Inflation is causing a surge in interest payments on the UK’s public debt

Interest payments on UK government debt reached one of the highest levels recorded last month as rising inflation limited the expected decline in public sector lending.

Interest expenses rose to £ 7.6 billion in May, 70% more than last year and higher than the £ 5.1 billion forecast by independent fiscal oversight, following the rapid rise in retail price inflation, which involves many debt payments.

The figures were released after a close survey of S&P Global / CIPS UK purchasing managers found business sentiment fell to a two-year low amid concerns about the impact of rising inflation on household spending and the long term. for growth.

The National Bureau of Statistics said debt interest payments were the third highest ever by the government and the highest in May.

Inflation raises government borrowing costs, as retail price index payments account for 25% of UK government debt.

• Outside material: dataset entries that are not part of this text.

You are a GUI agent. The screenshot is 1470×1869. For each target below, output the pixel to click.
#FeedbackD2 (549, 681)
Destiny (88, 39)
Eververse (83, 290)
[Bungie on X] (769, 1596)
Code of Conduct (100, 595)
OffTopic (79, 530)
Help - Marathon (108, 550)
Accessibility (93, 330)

Official figures released on Wednesday show that RPI rose at an annual rate of 11.7% in May, the fastest rate since December 1981.

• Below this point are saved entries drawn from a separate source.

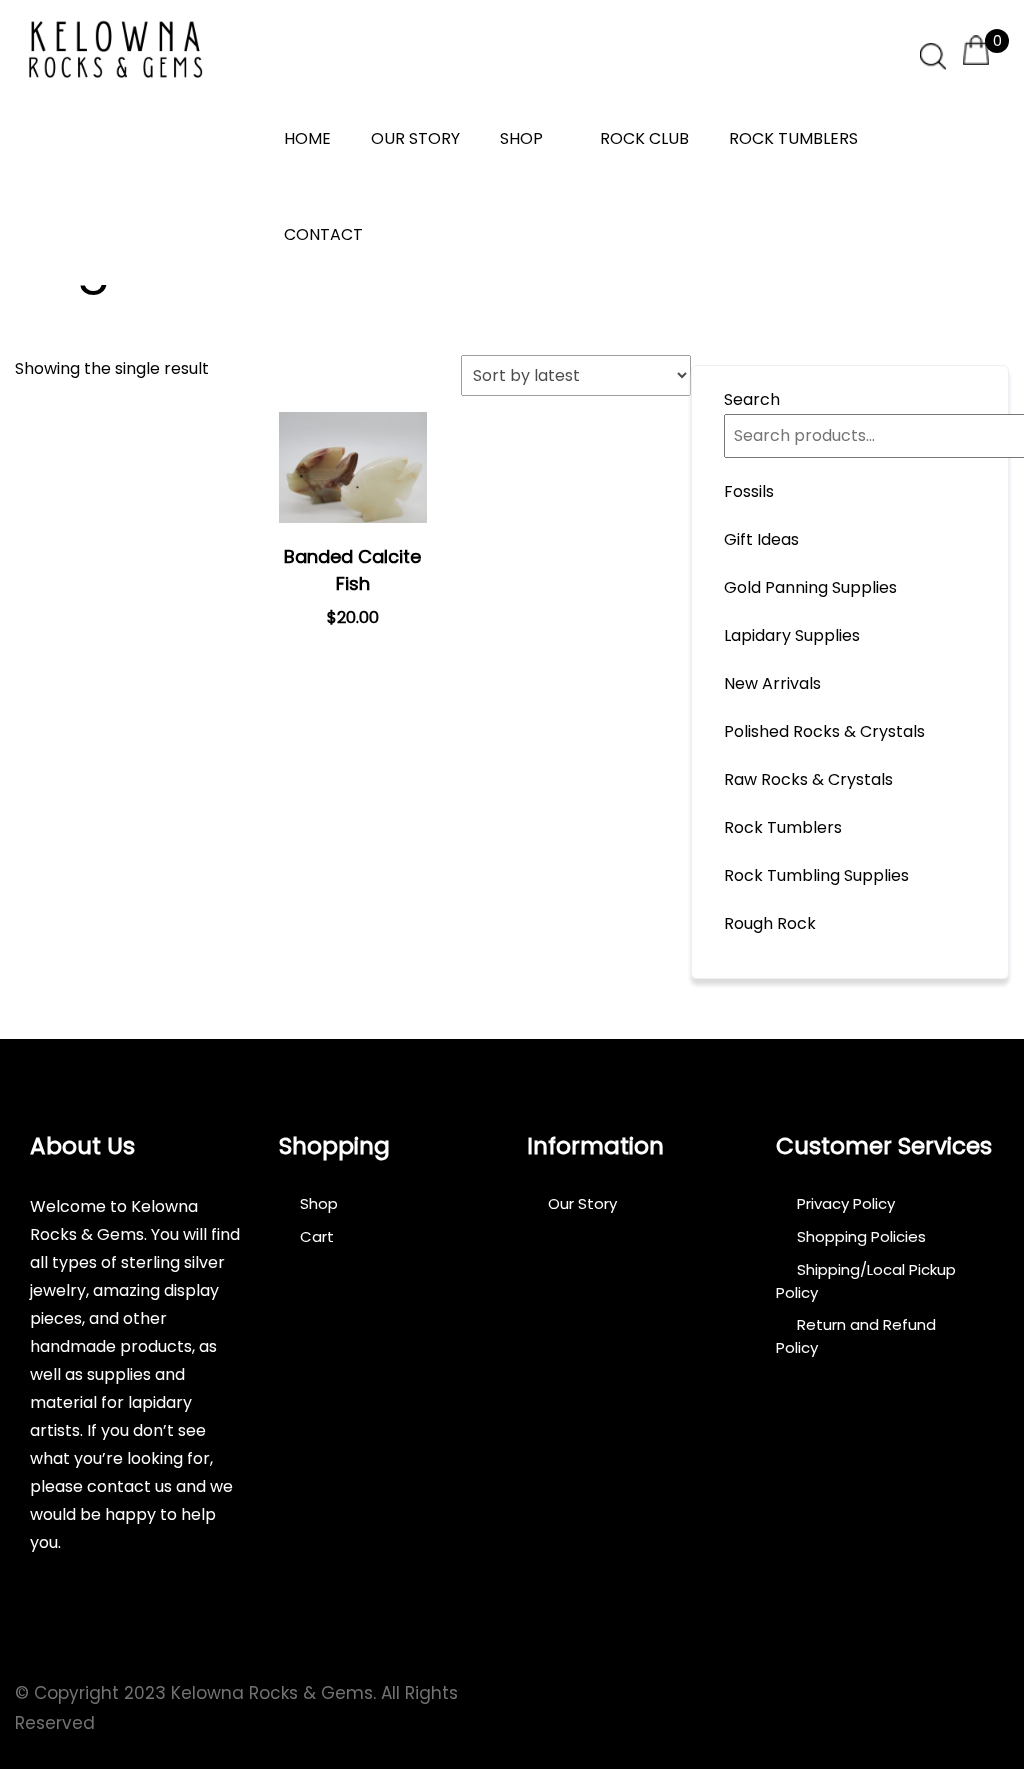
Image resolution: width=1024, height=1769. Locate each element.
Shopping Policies (861, 1236)
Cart (317, 1236)
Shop (521, 138)
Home (307, 138)
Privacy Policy (846, 1203)
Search (752, 399)
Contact (323, 234)
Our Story (415, 138)
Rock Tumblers (793, 138)
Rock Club (644, 138)
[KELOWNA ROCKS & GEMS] (115, 50)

However, net public sector loans fell in May, but by less than expected, as inflation also helped public finances, leading to higher tax revenues.

Loans in May were 14 billion pounds, up 4 billion pounds from the same month last year, according to ONS data released on Thursday. But May’s loan was higher than the £ 12 billion forecast by economists polled by Reuters, and well over £ 10.3 billion expected by the Office of Budget Accountability, the security guard.

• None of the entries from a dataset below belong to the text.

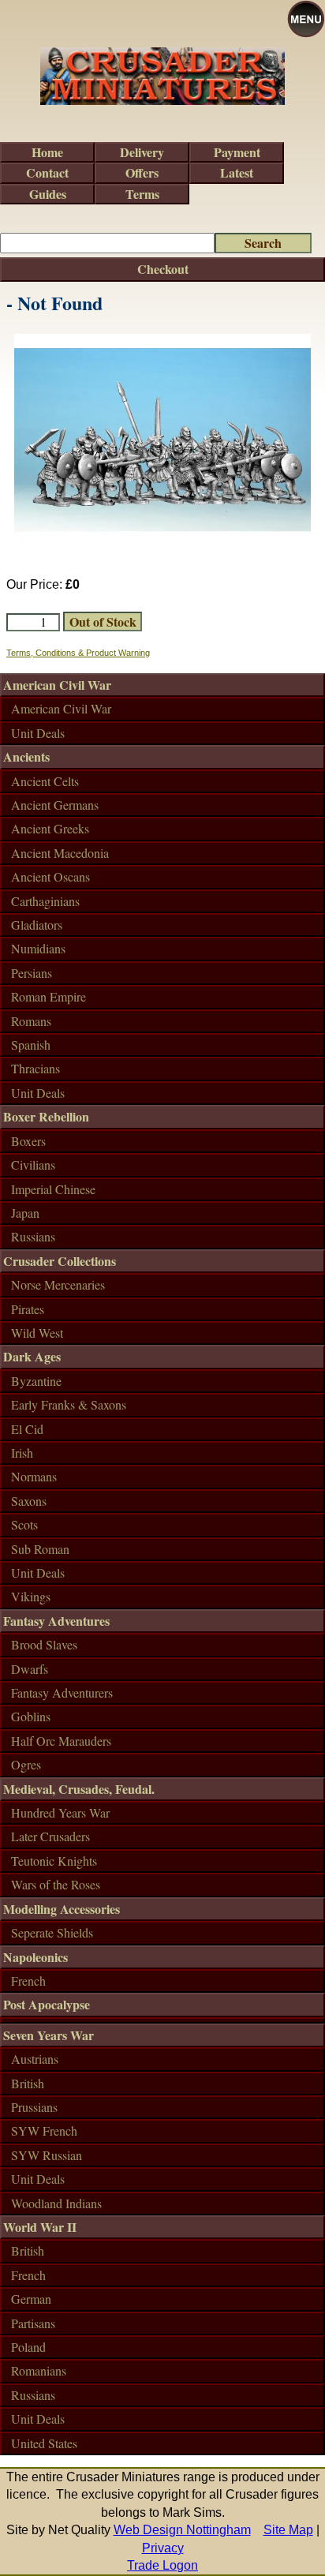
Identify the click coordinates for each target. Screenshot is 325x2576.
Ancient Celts (45, 781)
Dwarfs (29, 1669)
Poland (28, 2346)
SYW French (44, 2130)
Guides (47, 194)
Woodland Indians (56, 2203)
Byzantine (36, 1380)
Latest (236, 172)
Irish (22, 1452)
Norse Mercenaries (58, 1284)
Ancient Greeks (50, 828)
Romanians (38, 2370)
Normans (34, 1476)
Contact (47, 172)
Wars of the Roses (55, 1884)
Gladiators (36, 924)
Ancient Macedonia (60, 852)
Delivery (142, 152)
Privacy (163, 2548)
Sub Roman (40, 1549)
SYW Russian (46, 2155)
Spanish (30, 1044)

The strong labor market and economic recovery have also increased government revenues. In May, government revenue increased by £ 5.7 billion, including a £ 3.4 billion annual increase in tax revenue.

Samuel Tombs, an economist at Pantheon Macroeconomics, noted that government revenues underestimated OBR’s projections, especially for consumption tax revenues. This may suggest that the economy does not meet OBR’s expectations, he said.

Loans for April were also revised. This means that public finances for the current fiscal year “started disappointingly,” said Martin Beck, chief economic adviser at EY Item Club.

Chancellor Rishi Sunak said: “Rising inflation and rising debt interest rates pose a challenge to public finances as well as family budgets.

Higher interest payments have also been partially offset by the end of most government support schemes for Covid-19.

The net debt of the public sector or loans accumulated over time is 95.8% of gross domestic product, the highest ratio since the early 1960s.

This year’s loan figures still do not include the £ 15bn package of government measures announced last month to support households with growing energy bills.

Michal Stelmach, a senior economist at KPMG UK, said “the rate of deficit reduction will slow in the coming months” as a result of the latest government support package and weaker economic growth.

PMI indices in June raised concerns about a new economic downturn.

The intermediate composite index of PMI, a barometer of the change in private sector activity compared to the previous month, remained unchanged from the 15-month low observed in the previous month, at 53.1.

However, the forecast index of business expectations registered the largest monthly decline since the beginning of the pandemic. The new order index also fell to 50.8 in June from 53.8 in May, showing the weakest growth rate in more than a year

Chris Williamson, chief business economist at S&P Global Market Intelligence, said “business confidence has now fallen to a level that in the past has usually signaled an imminent recession.”